**Work task:** Write out the whole listing exactly as it stands.
• • • •
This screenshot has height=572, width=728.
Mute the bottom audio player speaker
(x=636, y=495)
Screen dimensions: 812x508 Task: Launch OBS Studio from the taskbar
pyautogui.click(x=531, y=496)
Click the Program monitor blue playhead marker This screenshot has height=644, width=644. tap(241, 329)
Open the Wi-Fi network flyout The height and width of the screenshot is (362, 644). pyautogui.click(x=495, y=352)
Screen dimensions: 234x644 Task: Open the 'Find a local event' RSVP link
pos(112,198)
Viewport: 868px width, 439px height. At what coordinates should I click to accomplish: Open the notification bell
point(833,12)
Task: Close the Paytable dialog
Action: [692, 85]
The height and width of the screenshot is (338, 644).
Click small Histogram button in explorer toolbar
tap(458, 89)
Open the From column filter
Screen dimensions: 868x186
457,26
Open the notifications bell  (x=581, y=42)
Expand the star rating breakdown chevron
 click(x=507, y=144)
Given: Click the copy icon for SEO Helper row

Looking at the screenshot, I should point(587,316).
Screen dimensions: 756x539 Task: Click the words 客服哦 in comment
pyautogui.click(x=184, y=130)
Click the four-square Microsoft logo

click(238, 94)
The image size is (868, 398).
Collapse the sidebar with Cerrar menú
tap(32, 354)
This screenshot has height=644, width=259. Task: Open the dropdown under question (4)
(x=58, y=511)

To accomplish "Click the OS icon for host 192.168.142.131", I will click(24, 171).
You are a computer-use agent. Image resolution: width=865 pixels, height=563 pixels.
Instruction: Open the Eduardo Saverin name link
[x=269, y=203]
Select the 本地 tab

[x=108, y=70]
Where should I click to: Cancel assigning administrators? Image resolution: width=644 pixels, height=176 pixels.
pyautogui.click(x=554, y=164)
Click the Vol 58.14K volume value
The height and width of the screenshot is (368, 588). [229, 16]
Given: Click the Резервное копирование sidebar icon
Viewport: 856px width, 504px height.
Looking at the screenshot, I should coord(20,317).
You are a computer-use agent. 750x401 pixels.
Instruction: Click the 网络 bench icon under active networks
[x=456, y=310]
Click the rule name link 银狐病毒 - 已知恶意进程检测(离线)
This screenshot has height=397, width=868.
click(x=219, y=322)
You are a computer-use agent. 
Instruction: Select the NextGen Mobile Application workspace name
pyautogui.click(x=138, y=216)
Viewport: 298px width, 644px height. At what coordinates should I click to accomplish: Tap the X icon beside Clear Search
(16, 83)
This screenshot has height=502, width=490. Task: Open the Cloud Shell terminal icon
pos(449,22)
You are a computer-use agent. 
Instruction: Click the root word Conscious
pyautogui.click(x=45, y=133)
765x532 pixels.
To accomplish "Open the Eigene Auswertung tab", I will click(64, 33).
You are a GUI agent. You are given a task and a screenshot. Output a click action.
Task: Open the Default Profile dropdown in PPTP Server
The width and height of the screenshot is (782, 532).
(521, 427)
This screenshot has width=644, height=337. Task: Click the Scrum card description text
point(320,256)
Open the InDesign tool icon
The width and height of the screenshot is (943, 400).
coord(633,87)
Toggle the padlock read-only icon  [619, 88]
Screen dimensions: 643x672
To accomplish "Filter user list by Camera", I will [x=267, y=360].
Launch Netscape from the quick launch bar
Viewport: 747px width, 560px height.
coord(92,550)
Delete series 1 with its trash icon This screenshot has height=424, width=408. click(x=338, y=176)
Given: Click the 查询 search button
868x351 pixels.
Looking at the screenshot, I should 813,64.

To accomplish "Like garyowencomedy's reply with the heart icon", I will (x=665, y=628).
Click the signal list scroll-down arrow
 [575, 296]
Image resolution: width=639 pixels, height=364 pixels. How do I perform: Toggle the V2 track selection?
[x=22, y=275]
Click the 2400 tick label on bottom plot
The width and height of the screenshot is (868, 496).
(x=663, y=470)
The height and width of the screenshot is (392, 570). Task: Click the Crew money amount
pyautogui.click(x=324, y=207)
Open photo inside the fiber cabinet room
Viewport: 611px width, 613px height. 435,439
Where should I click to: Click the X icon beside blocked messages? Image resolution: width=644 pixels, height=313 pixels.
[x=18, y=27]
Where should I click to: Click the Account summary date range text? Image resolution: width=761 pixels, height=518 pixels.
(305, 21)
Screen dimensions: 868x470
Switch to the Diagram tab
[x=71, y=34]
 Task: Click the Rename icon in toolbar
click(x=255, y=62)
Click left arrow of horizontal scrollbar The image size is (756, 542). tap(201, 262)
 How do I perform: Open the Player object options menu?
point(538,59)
• • • •
**Solution to this exercise:**
This screenshot has height=572, width=728.
Mute the bottom audio player speaker
(x=636, y=495)
Screen dimensions: 812x508 Task: Launch OBS Studio from the taskbar
pyautogui.click(x=531, y=496)
Click the Program monitor blue playhead marker This screenshot has height=644, width=644. tap(241, 329)
Open the Wi-Fi network flyout The height and width of the screenshot is (362, 644). pyautogui.click(x=495, y=352)
Screen dimensions: 234x644 Task: Open the 'Find a local event' RSVP link
pos(112,198)
Viewport: 868px width, 439px height. At what coordinates should I click to accomplish: Open the notification bell
point(833,12)
Task: Close the Paytable dialog
Action: [692, 85]
The height and width of the screenshot is (338, 644).
Click small Histogram button in explorer toolbar
tap(458, 89)
Open the From column filter
Screen dimensions: 868x186
457,26
Open the notifications bell  (x=581, y=42)
Expand the star rating breakdown chevron
 click(x=507, y=144)
Given: Click the copy icon for SEO Helper row

Looking at the screenshot, I should point(587,316).
Screen dimensions: 756x539 Task: Click the words 客服哦 in comment
pyautogui.click(x=184, y=130)
Click the four-square Microsoft logo

click(238, 94)
The image size is (868, 398).
Collapse the sidebar with Cerrar menú
tap(32, 354)
This screenshot has height=644, width=259. Task: Open the dropdown under question (4)
(x=58, y=511)

To accomplish "Click the OS icon for host 192.168.142.131", I will click(24, 171).
You are a computer-use agent. Image resolution: width=865 pixels, height=563 pixels.
Instruction: Open the Eduardo Saverin name link
[x=269, y=203]
Select the 本地 tab

[x=108, y=70]
Where should I click to: Cancel assigning administrators? Image resolution: width=644 pixels, height=176 pixels.
pyautogui.click(x=554, y=164)
Click the Vol 58.14K volume value
The height and width of the screenshot is (368, 588). [229, 16]
Given: Click the Резервное копирование sidebar icon
Viewport: 856px width, 504px height.
Looking at the screenshot, I should coord(20,317).
You are a computer-use agent. 750x401 pixels.
Instruction: Click the 网络 bench icon under active networks
[x=456, y=310]
Click the rule name link 银狐病毒 - 已知恶意进程检测(离线)
This screenshot has height=397, width=868.
click(x=219, y=322)
You are a computer-use agent. 
Instruction: Select the NextGen Mobile Application workspace name
pyautogui.click(x=138, y=216)
Viewport: 298px width, 644px height. At what coordinates should I click to accomplish: Tap the X icon beside Clear Search
(16, 83)
This screenshot has height=502, width=490. Task: Open the Cloud Shell terminal icon
pos(449,22)
You are a computer-use agent. 
Instruction: Click the root word Conscious
pyautogui.click(x=45, y=133)
765x532 pixels.
To accomplish "Open the Eigene Auswertung tab", I will click(64, 33).
You are a GUI agent. You are given a task and a screenshot. Output a click action.
Task: Open the Default Profile dropdown in PPTP Server
The width and height of the screenshot is (782, 532).
(521, 427)
This screenshot has width=644, height=337. Task: Click the Scrum card description text
point(320,256)
Open the InDesign tool icon
The width and height of the screenshot is (943, 400).
coord(633,87)
Toggle the padlock read-only icon  [619, 88]
Screen dimensions: 643x672
To accomplish "Filter user list by Camera", I will [x=267, y=360].
Launch Netscape from the quick launch bar
Viewport: 747px width, 560px height.
coord(92,550)
Delete series 1 with its trash icon This screenshot has height=424, width=408. click(x=338, y=176)
Given: Click the 查询 search button
868x351 pixels.
Looking at the screenshot, I should 813,64.

To accomplish "Like garyowencomedy's reply with the heart icon", I will (x=665, y=628).
Click the signal list scroll-down arrow
 [575, 296]
Image resolution: width=639 pixels, height=364 pixels. How do I perform: Toggle the V2 track selection?
[x=22, y=275]
Click the 2400 tick label on bottom plot
The width and height of the screenshot is (868, 496).
(x=663, y=470)
The height and width of the screenshot is (392, 570). Task: Click the Crew money amount
pyautogui.click(x=324, y=207)
Open photo inside the fiber cabinet room
Viewport: 611px width, 613px height. 435,439
Where should I click to: Click the X icon beside blocked messages? Image resolution: width=644 pixels, height=313 pixels.
[x=18, y=27]
Where should I click to: Click the Account summary date range text? Image resolution: width=761 pixels, height=518 pixels.
(305, 21)
Screen dimensions: 868x470
Switch to the Diagram tab
[x=71, y=34]
 Task: Click the Rename icon in toolbar
click(x=255, y=62)
Click left arrow of horizontal scrollbar The image size is (756, 542). tap(201, 262)
 How do I perform: Open the Player object options menu?
point(538,59)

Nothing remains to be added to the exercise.